New research has shed light on the origins of spinocerebellar ataxia type 7 (SCA7) and demonstrates effective new therapeutic pathways for SCA7 and the more than 40 other types of spinocerebellar ataxia. The study, which appears online Monday on the website of the journal Neuron, implicates metabolic dysregulation leading to altered calcium homeostasis in neurons as the underlying cause of cerebellar ataxias.
This study not only tells us about how SCA7 begins at a basic mechanistic level,but it also provides a variety of therapeutic opportunities to treat SCA7 and other ataxias."
Al La Spada, MD, PhD, professor of Neurology, Neurobiology, and Cell Biology, at the Duke School of Medicine, and the study's senior author
SCA7 is an inherited neurodegenerative disorder that causes progressive problems with vision, movement, and balance. Individuals with SCA7 have CAG-polyglutamine repeat expansions in one of their genes; these expansions lead to progressive neuronal death in the cerebellum. SCA7 has no cure or disease-modifying therapies.
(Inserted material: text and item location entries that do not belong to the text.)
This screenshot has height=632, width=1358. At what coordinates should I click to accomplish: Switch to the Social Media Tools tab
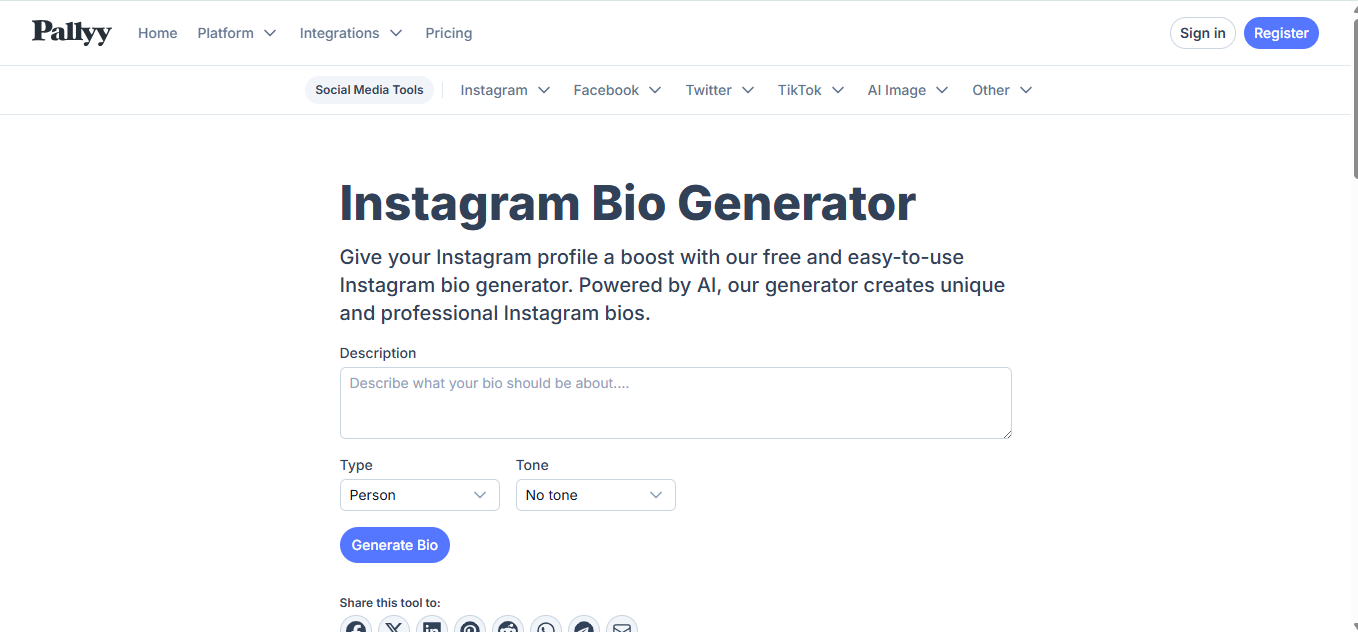click(x=369, y=90)
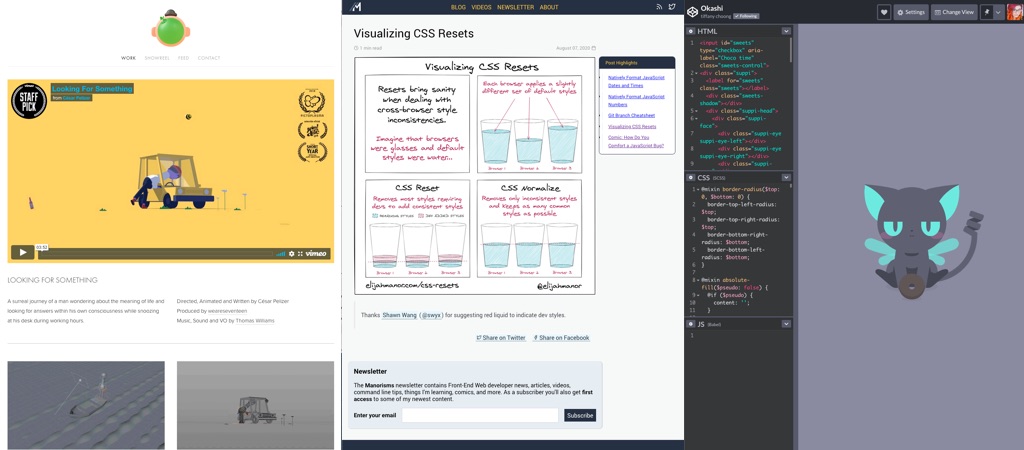Expand the HTML panel dropdown arrow
This screenshot has width=1024, height=450.
[786, 31]
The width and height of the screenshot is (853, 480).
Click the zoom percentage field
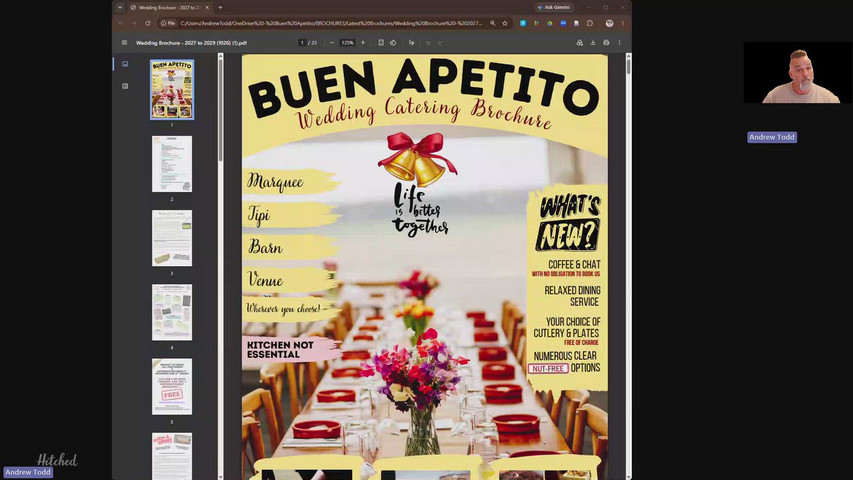click(x=347, y=42)
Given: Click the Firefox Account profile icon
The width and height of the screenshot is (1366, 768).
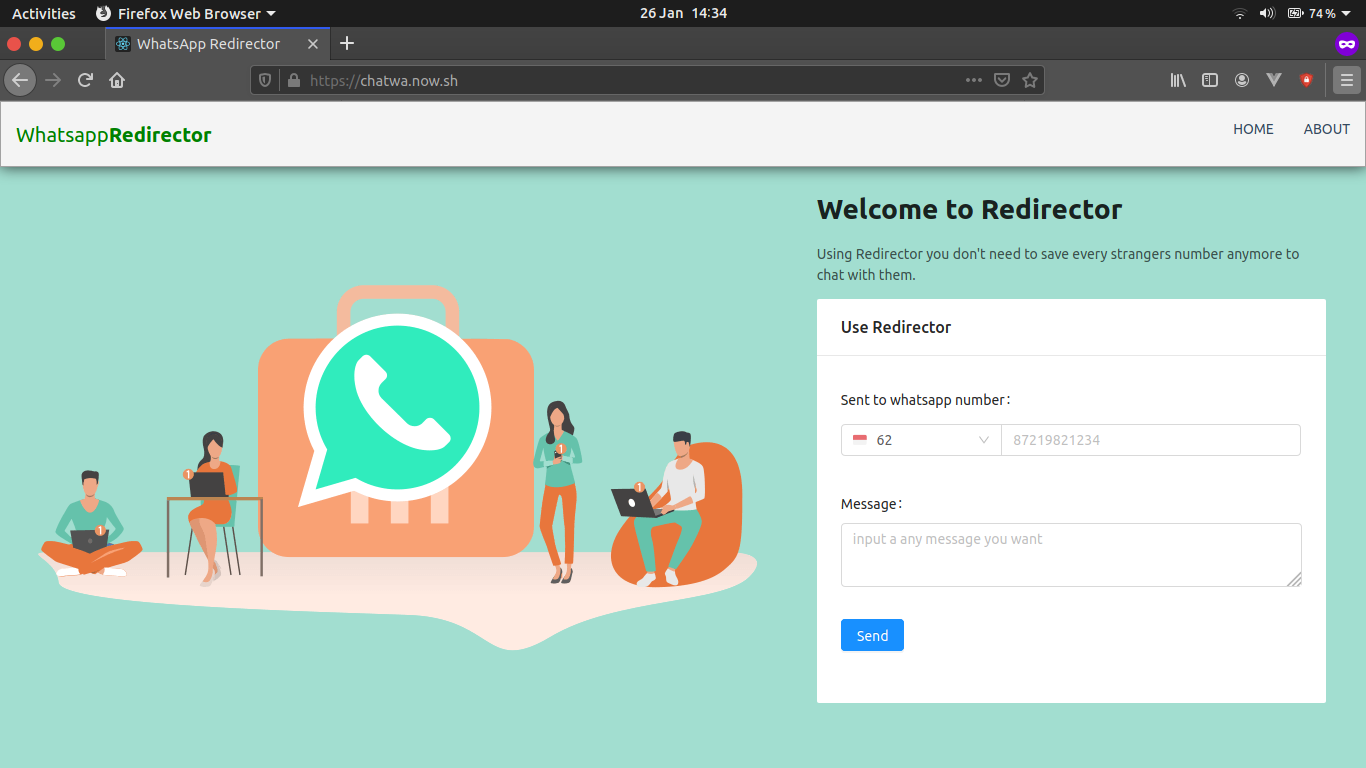Looking at the screenshot, I should click(1242, 79).
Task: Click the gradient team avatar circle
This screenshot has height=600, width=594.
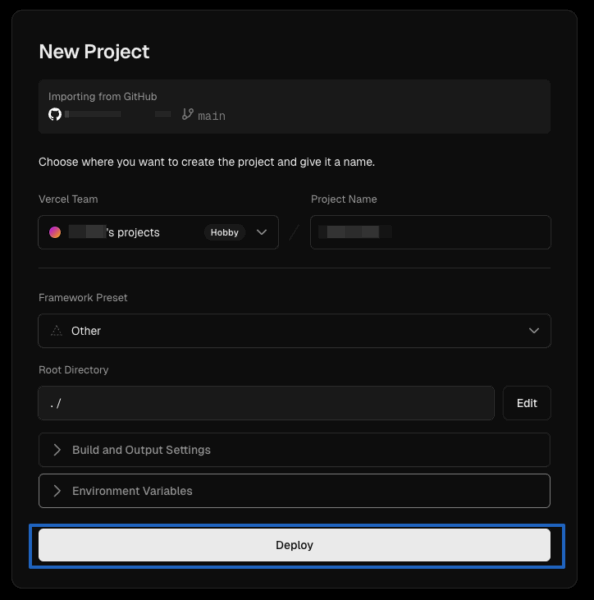Action: 55,232
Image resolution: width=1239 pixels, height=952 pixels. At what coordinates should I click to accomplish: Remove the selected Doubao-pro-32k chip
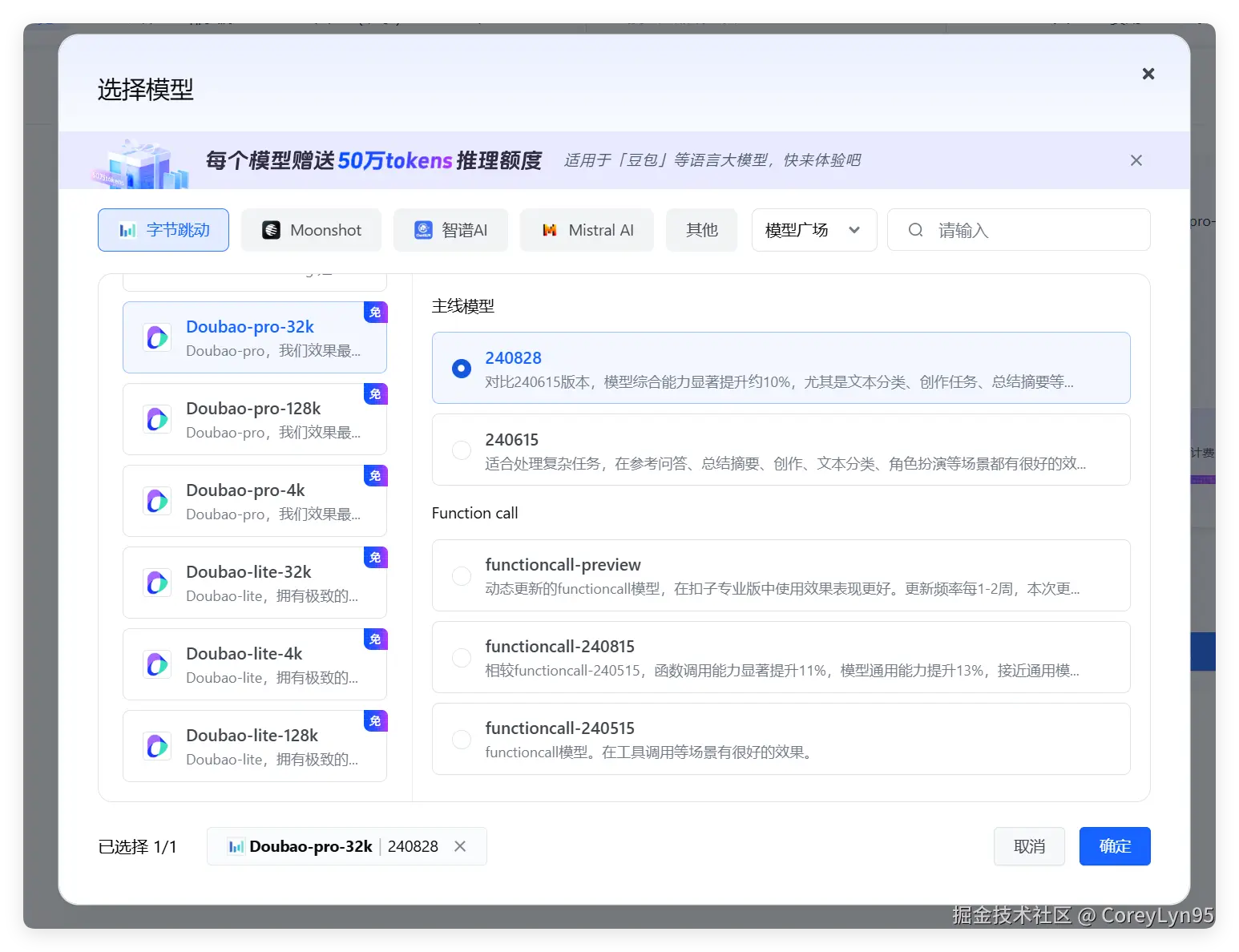[461, 846]
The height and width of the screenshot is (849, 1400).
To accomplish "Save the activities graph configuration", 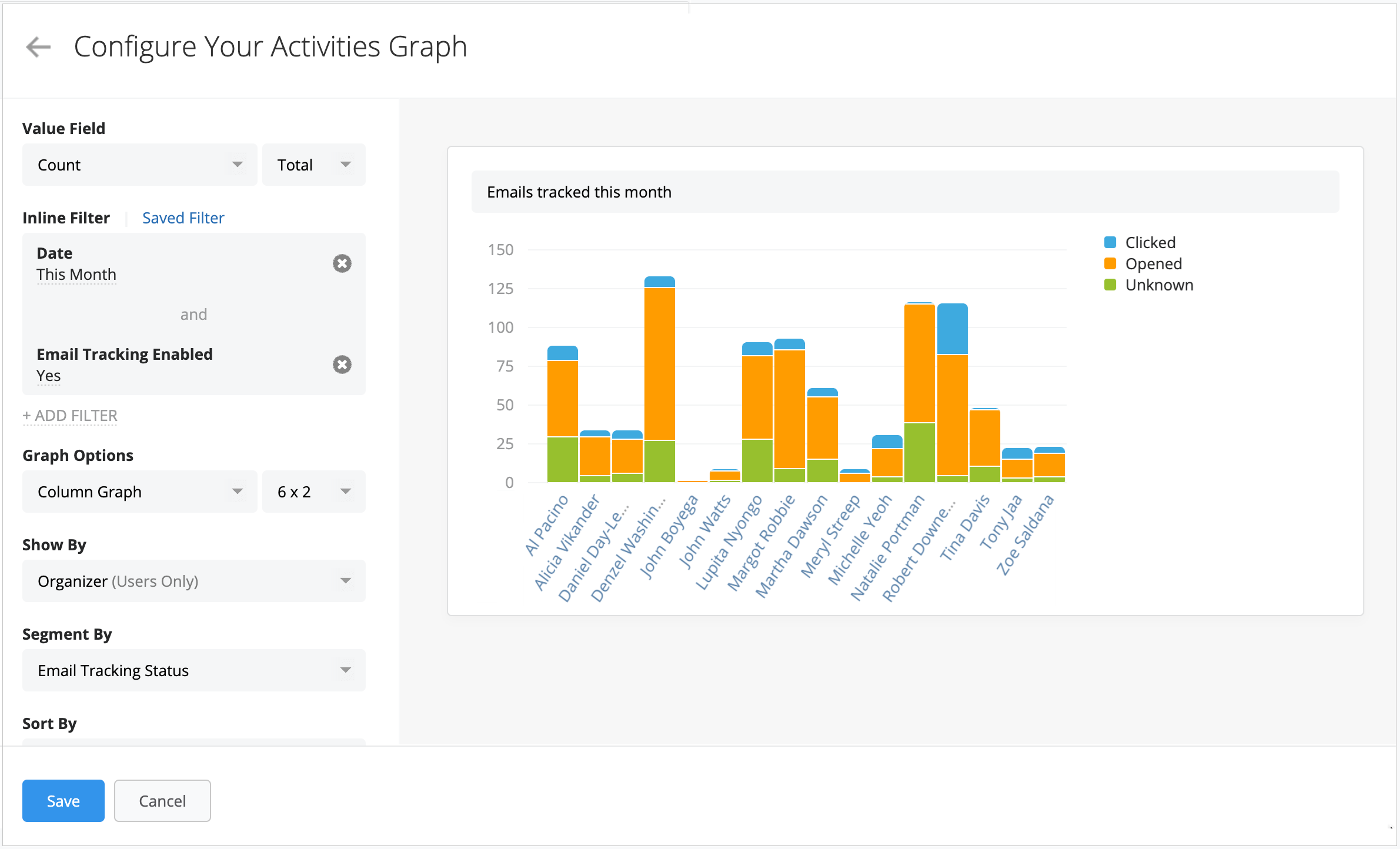I will pos(63,800).
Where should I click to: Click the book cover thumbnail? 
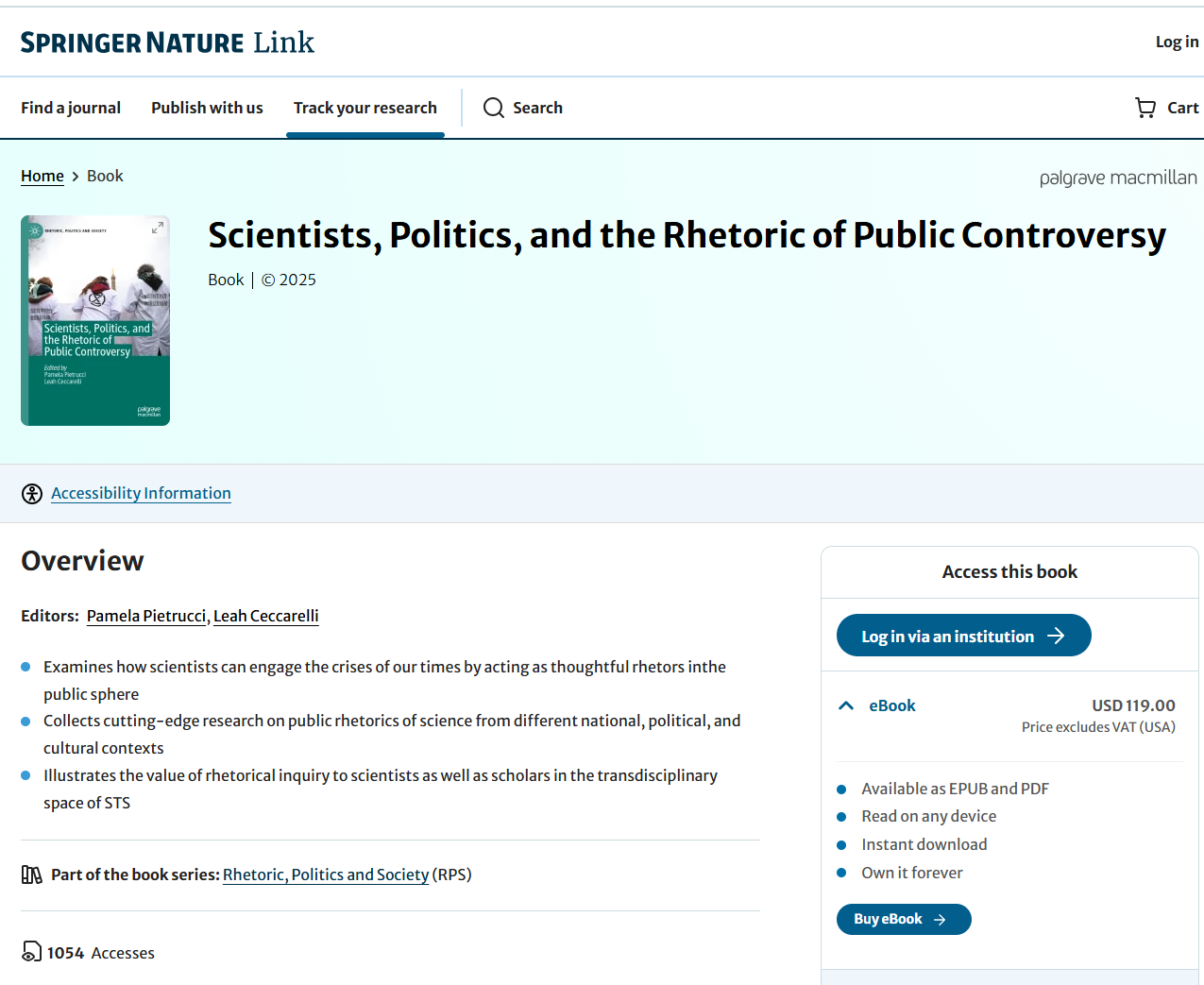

La Spada and colleagues performed transcriptome analysis on mice living with SCA7. These mice displayed down-regulation of genes that controlled calcium flux and abnormal calcium-dependent membrane excitability in neurons in their cerebellum.
La Spada's team also linked dysfunction of the protein Sirtuin 1 (Sirt1) in the development of cerebellar ataxia. Sirt1 is a "master regulator" protein associated both with improved neuronal health and with reduced overall neurodegenerative effects associated with aging. La Spada's team observed reduced activity of Sirt1 in SCA7 mice; this reduced activity was associated with depletion of NAD+, a molecule important for metabolic functions and for catalyzing the activity of numerous enzymes, including Sirt1.
When the team crossed mouse models of SCA7 with Sirt1 transgenic mice, they found improvements in cerebellar degeneration, calcium flux defects, and membrane excitability. They also found that NAD+ repletion rescued SCA7 disease phenotypes in both mouse models and human stem cell-derived neurons from patients.
These findings elucidate Sirt1's role in neuroprotection by promoting calcium regulation and describe changes in NAD+ metabolism that reduce the activity of Sirt1 in neurodegenerative disease.
"Sirt1 has been known to be neuroprotective, but it's a little unclear as to why," said Colleen Stoyas, PhD, first author of the study, and a postdoctoral fellow at the Genomics Institute of the Novartis Research Foundation in San Diego. "Tying NAD+ metabolism and Sirt1 activity to a crucial neuronal functional pathway offers a handful of ways to intervene that could be potentially useful and practical to patients."